You decide to explore the different type of users. You want to use your knowledge from your ML4BD course and decide to cluster using Spectral Clustering. 
In the course, you learnt different ways of constructing the similarity graph, yielding the adjacency matrix serving as an input to the Spectral Clustering. 
Based on your in-depth exploration of the data, you decide to construct the similarity graph as a  *k-nearest neighbor graph*.

Your tasks are to:

a) Write a function to compute the k-nearest neighbor graph.

b) Cluster the users using Spectral Clustering and your k-nearest neighbor graph function (use 4 neighbors). Use only the features *reading_time* and *topics*. You can assume that optimal number of clusters is 2.


## a) Computation of the k-nearest neighbor graph 
Unfortunately, there is no k-nearest neighbor graph implementation available in scikit-learn and you therefore have to implement the function yourself.

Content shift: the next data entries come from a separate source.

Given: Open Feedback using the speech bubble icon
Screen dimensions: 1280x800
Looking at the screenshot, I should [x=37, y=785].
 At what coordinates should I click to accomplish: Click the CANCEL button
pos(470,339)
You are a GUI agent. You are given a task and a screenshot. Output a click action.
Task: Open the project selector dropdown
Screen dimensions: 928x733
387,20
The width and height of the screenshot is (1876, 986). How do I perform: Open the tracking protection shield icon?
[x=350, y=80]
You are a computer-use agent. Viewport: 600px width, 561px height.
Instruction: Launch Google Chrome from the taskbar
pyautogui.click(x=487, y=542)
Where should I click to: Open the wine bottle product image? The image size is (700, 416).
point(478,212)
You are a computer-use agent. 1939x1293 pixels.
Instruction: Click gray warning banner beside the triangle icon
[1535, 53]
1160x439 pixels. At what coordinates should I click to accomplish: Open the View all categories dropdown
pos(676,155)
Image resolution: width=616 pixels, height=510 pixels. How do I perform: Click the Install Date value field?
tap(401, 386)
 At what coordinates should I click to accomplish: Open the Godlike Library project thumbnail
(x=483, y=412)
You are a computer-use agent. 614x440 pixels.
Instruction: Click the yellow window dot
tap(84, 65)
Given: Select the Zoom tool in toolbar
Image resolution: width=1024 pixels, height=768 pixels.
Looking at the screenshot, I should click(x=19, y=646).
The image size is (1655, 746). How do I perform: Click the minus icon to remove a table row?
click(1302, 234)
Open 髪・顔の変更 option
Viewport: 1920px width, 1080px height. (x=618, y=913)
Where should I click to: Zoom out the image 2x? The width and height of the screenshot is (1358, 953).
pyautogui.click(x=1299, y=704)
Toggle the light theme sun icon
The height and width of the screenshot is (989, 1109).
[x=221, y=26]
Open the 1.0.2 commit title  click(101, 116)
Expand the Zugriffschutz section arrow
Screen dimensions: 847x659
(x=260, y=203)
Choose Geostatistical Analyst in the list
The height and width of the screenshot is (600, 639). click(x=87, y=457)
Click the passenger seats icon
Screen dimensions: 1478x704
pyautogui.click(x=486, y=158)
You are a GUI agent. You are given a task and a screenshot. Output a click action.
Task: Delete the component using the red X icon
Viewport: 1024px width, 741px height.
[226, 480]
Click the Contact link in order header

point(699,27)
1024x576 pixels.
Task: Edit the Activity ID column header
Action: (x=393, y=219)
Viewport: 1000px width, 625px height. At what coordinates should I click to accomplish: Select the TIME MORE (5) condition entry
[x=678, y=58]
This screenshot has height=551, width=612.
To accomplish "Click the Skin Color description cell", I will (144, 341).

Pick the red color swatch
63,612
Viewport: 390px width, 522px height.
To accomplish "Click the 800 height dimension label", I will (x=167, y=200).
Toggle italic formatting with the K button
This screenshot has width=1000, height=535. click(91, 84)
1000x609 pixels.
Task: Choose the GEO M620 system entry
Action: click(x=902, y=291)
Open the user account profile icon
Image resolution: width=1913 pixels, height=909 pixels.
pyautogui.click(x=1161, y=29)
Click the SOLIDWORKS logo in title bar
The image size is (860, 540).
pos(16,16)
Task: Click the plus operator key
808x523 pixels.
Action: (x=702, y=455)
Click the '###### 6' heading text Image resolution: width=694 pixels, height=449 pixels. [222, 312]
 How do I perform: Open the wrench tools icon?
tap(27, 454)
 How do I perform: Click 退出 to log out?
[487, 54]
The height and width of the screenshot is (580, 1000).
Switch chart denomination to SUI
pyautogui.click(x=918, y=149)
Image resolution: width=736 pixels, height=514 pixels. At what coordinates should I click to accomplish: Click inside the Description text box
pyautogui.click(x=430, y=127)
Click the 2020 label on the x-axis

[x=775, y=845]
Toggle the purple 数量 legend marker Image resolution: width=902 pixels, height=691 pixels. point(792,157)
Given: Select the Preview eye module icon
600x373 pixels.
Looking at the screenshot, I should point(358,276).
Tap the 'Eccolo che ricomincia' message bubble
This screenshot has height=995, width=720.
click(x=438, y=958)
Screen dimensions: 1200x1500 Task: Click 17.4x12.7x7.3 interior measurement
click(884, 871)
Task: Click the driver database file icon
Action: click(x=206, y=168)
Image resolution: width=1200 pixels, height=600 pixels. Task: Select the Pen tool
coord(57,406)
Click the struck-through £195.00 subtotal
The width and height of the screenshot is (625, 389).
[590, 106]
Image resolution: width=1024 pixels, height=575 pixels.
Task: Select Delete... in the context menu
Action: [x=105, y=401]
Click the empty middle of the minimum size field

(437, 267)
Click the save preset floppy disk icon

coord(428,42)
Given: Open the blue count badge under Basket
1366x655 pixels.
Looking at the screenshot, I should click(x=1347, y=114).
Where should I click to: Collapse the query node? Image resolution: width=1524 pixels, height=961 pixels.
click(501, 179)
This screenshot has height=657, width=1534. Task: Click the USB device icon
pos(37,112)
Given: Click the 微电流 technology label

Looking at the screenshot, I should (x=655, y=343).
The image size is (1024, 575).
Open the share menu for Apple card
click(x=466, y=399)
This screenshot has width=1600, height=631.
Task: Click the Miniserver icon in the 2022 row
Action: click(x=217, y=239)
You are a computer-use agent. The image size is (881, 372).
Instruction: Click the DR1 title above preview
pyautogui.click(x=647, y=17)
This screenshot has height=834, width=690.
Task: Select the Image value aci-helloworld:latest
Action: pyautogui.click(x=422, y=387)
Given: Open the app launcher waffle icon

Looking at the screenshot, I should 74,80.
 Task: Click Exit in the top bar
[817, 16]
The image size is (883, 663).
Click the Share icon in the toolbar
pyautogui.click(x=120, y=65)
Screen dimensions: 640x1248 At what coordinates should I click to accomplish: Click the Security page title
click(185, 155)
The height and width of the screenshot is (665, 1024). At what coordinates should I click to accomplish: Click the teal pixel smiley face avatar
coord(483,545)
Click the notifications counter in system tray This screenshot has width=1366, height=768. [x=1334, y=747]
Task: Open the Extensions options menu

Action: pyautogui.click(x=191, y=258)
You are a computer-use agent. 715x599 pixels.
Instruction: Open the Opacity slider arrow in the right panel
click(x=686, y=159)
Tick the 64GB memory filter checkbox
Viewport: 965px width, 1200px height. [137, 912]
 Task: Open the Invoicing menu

The function `'k_nearest_neighbor_graph'` takes a similarity matrix `S` as well as the number of neighbors `k` as an input an returns the adjacency matrix `W`.

Note that we will not evaluate the coding efficiency of your function. 

In [49]:
import numpy as np


def k_nearest_neighbor_graph(S, k):
    # S: similarity matrix
    # k: number of neighbors
    np_S = np.array(S)
    # For each entry in S, keep the k largest values and set the rest to 0
    # Hint: use np.argsort and fancy indexing
    indexes = np.argsort(np_S, axis=1)[:, -k:]
    print(indexes)
    print(np.arange(np_S.shape[0])[:, None])
    W = np.zeros_like(S)
    W[np.arange(np_S.shape[0])[:, None], indexes] = np_S[np.arange(np_S.shape[0])[:, None], indexes]
    return W

In [75]:
# What np.argsort does is that it returns the indexes of the sorted array
# i.e if we have [1, 3, 2] it will return [0, 2, 1]. Which means that the smallest element is at index 0, the second smallest at index 2 and the largest at index 1
# If we get the last k elements of this array, we get THE INDEXES of k largest elements of the original array

k = 3
# Please run this cell for evaluation purposes
S = [[1, 0.2, 0.7, 0.1],
     [0.2, 1, 0.8, 0.4],
     [0.7, 0.8, 1, 0.6],
     [0.1, 0.4, 0.6, 1]]

a = k_nearest_neighbor_graph(S, k)
print(a)
#send(a, 1)

[[1 2 0]
 [3 2 1]
 [0 1 2]
 [1 2 3]]
[[0]
 [1]
 [2]
 [3]]
[[1.  0.2 0.7 0. ]
 [0.  1.  0.8 0.4]
 [0.7 0.8 1.  0. ]
 [0.  0.4 0.6 1. ]]


In [13]:
# Please run this cell for evaluation purposes
S = [[1, 0.3, 0.01, 0.1],
     [0.3, 1, 0.8, 0.9],
     [0.01, 0.8, 1, 0.6],
     [0.1, 0.9, 0.6, 1]]

k_nearest_neighbor_graph(S, k)
a = k_nearest_neighbor_graph(S, k)
print(a)
send(a, 2)

[[1. 1. 0. 0.]
 [0. 1. 0. 1.]
 [0. 1. 1. 0.]
 [0. 1. 0. 1.]]


<Response [200]>

## b) Spectral Clustering 
Perform a spectral clustering using a k-nearest neighbor graph (with 4 neighbors). 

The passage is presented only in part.